Coffee purists may balk at using instant, but it’s the best way to get a very concentrated flavour into your cake. 



  1. Heat the oven to 180C/160C fan/gas 4. Generously butter two 20cm sandwich tins (ideally about 4.5cm deep or deeper) and line the bases with baking parchment. Put the hazelnuts into a food processor with 2 tbsp of the sugar, then pulse until finely chopped. Don’t expect them to go as fine as ground almonds and avoid over-processing, as this can make the nuts greasy.

  2. Put the butter, milk and coffee powder into a small pan and heat gently until the butter has melted. Set aside.

  3. Now start the sponge. Crack the eggs into the bowl of a tabletop mixer, add the rest of the sugar and beat for 5-10 mins (or beat with an electric hand mixer in a large deep bowl for 15-20 mins) or until thick and billowy, and the mixture leaves a trail that holds for a couple of seconds. It is really important that the mixture has thickened, almost doubling in size, in order to achieve a light sponge.

  4. Mix the cornflour, plain flour and 1/2 tsp salt, and sift onto the whisked mixture. Using a large metal spoon, fold in very carefully. Sprinkle in the ground nuts, then fold these in too. Pour the warm milk mix around the edge of the bowl, and fold this in. Don’t rush the folding, and continue with a light lifting and cutting motion until ribbons of liquid stop appearing. Divide the batter between the tins, then bake for 25 mins until risen to the middle and a burnished gold.

  5. Loosen the sides of the cakes with a palette knife, then cool in the tins on a rack for 20 mins (the cakes will level off, and possibly go a bit wrinkly, but that’s normal). Carefully remove from the tins and cool, paper-side down.

  6. Make the syrup and the frosting while you wait. Put the sugar and 4 tbsp water into a small pan. Bring to the boil and leave for 1 min then take off the heat. Stir in the coffee and alcohol. Beat the mascarpone, hazelnut chocolate spread and coffee together with a wooden spoon, until silky and even.

  7. To assemble, cut the cold cakes horizontally across the middle, using a long serrated knife. With a pastry brush, dampen the cut surfaces all over with the syrup. Use it all. Put one cake layer onto a plate or stand, cut-side up.
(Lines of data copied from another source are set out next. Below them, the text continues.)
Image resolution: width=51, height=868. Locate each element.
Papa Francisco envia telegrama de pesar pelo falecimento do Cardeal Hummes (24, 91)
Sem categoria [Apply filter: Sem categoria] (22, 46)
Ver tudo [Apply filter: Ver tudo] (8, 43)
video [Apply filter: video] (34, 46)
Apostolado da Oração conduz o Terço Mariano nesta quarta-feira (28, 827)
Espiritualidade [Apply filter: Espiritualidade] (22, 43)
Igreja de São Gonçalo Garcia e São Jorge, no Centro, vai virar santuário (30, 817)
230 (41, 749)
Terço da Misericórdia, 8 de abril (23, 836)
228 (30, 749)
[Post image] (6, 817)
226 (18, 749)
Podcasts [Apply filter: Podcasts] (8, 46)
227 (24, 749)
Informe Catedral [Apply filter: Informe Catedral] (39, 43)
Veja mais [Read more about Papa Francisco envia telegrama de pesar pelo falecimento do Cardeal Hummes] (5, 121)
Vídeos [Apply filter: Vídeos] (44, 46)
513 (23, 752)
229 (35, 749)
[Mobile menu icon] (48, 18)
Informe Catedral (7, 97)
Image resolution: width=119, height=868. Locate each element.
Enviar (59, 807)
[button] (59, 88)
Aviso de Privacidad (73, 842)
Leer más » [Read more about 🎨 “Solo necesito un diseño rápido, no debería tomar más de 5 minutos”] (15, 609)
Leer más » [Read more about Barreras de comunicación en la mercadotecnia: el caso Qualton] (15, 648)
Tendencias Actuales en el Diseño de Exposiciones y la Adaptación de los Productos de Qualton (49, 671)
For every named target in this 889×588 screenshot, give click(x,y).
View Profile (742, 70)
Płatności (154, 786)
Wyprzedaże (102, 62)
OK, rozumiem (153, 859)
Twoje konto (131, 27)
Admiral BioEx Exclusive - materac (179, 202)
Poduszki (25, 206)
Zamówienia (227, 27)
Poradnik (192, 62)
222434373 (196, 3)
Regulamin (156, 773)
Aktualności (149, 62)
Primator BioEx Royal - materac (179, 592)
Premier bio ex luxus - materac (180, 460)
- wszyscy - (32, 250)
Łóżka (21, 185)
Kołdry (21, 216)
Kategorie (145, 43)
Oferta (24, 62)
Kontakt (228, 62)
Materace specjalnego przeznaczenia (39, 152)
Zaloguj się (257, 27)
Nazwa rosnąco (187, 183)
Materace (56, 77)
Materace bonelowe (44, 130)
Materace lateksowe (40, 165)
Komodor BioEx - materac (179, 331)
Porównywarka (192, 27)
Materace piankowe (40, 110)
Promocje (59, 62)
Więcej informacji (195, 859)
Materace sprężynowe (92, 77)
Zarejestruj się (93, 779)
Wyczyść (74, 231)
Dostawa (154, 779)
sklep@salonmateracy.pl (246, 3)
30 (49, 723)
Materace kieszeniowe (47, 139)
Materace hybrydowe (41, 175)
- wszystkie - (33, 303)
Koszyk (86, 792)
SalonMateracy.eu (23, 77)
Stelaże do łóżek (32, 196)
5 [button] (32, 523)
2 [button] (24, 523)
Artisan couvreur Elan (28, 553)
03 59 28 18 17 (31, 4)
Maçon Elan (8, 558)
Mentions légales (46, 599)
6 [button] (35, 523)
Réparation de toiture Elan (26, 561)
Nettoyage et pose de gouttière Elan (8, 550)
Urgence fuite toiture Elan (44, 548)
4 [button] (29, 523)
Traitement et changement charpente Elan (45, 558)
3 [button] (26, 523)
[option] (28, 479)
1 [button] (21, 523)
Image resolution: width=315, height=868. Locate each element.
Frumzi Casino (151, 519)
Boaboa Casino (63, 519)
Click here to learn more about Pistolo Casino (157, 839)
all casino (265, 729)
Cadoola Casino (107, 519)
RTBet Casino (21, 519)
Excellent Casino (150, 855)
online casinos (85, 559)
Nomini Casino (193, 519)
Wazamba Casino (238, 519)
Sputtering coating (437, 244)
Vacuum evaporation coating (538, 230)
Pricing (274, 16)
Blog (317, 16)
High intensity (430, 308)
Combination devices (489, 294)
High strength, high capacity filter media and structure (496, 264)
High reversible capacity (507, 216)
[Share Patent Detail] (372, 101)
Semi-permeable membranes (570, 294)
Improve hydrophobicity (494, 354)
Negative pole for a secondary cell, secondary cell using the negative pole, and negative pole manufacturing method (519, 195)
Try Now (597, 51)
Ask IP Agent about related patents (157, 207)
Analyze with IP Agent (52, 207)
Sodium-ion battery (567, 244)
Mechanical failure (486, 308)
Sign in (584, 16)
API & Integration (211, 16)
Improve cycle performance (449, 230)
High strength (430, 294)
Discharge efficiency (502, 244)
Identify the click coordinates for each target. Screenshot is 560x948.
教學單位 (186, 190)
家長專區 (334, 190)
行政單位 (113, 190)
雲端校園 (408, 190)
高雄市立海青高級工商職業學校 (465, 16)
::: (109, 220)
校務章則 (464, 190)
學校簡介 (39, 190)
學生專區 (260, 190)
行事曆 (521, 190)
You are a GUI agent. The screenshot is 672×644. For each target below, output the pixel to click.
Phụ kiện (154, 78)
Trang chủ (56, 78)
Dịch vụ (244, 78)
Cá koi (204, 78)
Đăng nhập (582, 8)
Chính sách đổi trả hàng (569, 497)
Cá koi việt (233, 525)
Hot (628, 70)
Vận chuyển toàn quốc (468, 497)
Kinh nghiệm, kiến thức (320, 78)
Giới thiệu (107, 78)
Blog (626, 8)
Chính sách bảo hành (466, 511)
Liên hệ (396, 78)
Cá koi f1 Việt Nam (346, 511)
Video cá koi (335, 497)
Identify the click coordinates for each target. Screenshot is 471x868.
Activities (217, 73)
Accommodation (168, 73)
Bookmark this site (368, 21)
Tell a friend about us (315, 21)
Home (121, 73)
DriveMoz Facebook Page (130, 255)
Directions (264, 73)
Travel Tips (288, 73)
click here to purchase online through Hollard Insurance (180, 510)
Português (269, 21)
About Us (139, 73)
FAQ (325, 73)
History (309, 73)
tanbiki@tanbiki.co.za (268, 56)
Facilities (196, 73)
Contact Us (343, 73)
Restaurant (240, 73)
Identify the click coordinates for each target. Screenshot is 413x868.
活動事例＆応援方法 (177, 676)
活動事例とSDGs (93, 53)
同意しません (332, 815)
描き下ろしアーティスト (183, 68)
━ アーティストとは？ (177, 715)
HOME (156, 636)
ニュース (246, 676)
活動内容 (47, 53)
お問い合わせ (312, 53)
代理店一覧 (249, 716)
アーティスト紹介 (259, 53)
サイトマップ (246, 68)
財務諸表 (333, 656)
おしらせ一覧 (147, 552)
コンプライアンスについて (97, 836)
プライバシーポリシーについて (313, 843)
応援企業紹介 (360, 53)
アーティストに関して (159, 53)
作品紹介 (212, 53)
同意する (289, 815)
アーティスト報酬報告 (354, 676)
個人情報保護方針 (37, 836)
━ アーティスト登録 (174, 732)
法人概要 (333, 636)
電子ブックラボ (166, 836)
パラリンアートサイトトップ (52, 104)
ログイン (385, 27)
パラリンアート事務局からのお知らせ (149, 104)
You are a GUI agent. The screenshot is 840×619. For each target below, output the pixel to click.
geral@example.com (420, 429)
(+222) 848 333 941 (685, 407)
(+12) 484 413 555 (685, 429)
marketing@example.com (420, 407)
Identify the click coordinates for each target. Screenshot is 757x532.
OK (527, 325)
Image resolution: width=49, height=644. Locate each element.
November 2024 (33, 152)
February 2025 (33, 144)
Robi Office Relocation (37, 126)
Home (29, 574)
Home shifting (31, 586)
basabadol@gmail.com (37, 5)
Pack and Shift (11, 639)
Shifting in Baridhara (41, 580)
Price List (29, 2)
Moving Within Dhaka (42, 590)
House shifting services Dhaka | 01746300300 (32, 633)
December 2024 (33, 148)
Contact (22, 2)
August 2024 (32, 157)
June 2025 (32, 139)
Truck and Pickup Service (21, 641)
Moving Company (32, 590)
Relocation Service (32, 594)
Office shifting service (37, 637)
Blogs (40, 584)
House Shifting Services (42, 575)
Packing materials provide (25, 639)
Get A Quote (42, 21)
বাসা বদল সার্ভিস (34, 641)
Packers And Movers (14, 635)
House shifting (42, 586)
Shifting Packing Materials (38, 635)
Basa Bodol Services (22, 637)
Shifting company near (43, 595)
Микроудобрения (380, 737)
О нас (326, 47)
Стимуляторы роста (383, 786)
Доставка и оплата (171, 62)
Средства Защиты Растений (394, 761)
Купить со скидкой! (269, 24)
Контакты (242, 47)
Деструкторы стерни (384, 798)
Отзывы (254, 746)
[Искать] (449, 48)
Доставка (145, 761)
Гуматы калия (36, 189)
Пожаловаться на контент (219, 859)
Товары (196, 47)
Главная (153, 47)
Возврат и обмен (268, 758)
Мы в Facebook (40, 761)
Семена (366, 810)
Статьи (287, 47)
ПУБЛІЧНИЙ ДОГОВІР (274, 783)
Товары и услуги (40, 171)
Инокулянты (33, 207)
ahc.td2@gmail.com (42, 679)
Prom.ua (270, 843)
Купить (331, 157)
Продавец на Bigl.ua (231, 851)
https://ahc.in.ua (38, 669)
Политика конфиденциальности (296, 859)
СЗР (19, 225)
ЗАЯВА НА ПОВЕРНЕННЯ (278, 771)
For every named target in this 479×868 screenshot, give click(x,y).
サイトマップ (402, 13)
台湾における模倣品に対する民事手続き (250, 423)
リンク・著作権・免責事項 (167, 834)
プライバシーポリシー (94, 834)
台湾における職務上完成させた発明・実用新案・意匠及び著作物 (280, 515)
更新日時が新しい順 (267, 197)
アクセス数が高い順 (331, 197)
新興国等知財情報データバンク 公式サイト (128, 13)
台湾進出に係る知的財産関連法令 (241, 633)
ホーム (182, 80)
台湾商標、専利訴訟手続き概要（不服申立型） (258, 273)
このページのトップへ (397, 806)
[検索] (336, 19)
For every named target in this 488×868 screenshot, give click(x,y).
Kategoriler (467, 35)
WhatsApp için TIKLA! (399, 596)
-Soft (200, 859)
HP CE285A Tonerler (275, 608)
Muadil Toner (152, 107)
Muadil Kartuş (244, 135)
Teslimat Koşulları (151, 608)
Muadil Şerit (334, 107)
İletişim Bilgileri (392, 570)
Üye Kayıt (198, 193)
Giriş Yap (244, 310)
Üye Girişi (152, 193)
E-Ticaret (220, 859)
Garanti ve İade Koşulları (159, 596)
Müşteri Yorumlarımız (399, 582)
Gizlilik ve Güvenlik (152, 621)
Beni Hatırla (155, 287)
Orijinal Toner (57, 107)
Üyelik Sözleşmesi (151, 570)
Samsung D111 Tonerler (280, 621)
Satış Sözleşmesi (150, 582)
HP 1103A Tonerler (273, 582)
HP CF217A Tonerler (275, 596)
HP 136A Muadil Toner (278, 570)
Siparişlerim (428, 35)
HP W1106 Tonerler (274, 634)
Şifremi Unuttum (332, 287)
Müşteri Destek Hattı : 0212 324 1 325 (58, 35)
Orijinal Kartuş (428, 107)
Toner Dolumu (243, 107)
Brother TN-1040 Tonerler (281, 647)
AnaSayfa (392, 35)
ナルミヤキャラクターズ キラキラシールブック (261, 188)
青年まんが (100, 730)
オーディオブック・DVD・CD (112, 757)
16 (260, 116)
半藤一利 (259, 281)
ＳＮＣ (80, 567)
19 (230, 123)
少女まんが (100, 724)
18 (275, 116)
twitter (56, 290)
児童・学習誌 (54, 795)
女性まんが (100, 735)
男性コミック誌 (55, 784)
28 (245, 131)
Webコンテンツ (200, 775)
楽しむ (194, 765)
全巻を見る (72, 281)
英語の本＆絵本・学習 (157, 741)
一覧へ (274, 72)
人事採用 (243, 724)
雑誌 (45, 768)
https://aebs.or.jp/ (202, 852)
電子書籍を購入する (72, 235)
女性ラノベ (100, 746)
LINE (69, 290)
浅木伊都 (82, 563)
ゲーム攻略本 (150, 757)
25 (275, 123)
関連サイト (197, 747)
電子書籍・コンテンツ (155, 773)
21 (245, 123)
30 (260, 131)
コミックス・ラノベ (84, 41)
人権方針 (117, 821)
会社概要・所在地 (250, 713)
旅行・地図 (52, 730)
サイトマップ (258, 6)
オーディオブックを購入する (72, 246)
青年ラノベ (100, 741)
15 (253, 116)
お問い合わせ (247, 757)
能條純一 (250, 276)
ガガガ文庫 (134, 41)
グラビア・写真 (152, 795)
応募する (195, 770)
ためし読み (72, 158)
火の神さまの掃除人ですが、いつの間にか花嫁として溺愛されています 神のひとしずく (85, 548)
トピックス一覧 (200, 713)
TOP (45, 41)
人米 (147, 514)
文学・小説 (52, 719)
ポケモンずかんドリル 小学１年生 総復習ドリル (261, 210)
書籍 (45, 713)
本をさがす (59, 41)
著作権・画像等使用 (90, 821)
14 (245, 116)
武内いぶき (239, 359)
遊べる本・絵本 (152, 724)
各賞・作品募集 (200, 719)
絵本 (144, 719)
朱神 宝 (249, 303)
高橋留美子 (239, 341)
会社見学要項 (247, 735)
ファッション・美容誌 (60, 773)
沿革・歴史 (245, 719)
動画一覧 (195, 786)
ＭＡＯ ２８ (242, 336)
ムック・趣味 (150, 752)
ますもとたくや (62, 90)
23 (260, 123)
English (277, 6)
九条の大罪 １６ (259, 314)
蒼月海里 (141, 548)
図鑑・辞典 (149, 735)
Spoon on 3 generous dollops of the frosting, then spread to the edges with a palette knife. The frosting should be about 5mm deep. Repeat with the next two layers. When you come to the final layer, place it cut-side down, so that the top of the cake is smooth. Paddle the rest of the frosting over the top and sides of the cake. The layer on the top can be thin. Clean the knife then use it to press a neat ring of nuts into the frosting on the side of the cake. Brush any excess away.

  8. For the topping, put 3 tbsp of the cream, 1 tsp icing sugar and 1 tbsp milk into a small bowl. Put the rest of the cream, milk and sugar, plus most of the dissolved coffee into a larger bowl. Whip the white cream, then the coffee cream, until they look like soft cappuccino froth, thick but still able to flow from a spoon. Pour most of the coffee cream onto the cake and push it out to cover the top. Whisk a little more coffee into what is left, so that it turns a few shades darker.

  9. To decorate with a characteristic latte ‘tree’ shape, load a pointy teaspoon with a little of the white cream. Start at the base of the tree, just right of the centre of the cake. Push the spoon into the coffee cream and let the white cream flow slowly. As it flows, drag the spoon then pull it gently away, to make a leaf-like shape. Repeat with more white cream on the left to make another leaf, then repeat 3-4 times, working up the cake top graduating from large to small leaves. Use the same technique to sweep a couple of arc shapes around the edge of the pattern.

  10. Use the dark cream to add detail to each leaf – you can paint this on with the tip of a teaspoon or a clean cocktail stick. Use a cocktail stick to drag the points of each leaf up and outwards. Draw a line down from the top of the ‘tree’ to the bottom to finish. The cake will keep for up to 2 days. Loosely cover any cut edges but avoid covering the cake directly as you could damage the decoration. Serve from the fridge or at cool room temperature.